Lift every line from the entries that includes the word "퇴직공제금".

Stored dataset items:
= Beginning of Section =
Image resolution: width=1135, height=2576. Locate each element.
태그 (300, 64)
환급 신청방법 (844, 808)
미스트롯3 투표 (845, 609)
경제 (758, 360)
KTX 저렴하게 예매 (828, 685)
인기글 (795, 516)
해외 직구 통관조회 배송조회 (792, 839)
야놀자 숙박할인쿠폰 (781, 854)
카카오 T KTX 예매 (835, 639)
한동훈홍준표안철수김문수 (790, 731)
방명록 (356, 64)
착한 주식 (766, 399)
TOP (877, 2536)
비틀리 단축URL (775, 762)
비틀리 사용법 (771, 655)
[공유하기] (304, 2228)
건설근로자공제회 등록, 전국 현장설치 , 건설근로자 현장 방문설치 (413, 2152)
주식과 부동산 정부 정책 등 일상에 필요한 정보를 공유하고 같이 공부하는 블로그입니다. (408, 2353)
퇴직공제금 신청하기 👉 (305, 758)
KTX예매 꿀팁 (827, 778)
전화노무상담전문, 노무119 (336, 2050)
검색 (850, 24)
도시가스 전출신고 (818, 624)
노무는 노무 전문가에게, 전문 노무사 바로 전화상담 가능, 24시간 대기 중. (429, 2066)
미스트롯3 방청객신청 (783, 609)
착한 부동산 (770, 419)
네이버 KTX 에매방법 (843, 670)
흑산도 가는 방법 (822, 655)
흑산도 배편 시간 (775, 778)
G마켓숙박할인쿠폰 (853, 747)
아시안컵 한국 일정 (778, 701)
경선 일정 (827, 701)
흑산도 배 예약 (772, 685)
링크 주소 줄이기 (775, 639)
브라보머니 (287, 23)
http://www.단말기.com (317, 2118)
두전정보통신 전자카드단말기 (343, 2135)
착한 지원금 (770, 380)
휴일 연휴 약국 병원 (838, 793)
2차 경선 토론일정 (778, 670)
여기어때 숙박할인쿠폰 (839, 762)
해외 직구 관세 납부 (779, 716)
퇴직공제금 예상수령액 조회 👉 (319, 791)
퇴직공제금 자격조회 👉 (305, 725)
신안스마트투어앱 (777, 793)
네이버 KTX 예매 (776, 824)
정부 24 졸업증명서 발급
= End of Section =
__Reply to the exercise__.
퇴직공제금 신청하기 👉 (305, 758)
퇴직공제금 예상수령액 조회 👉 (319, 791)
퇴직공제금 자격조회 👉 (305, 725)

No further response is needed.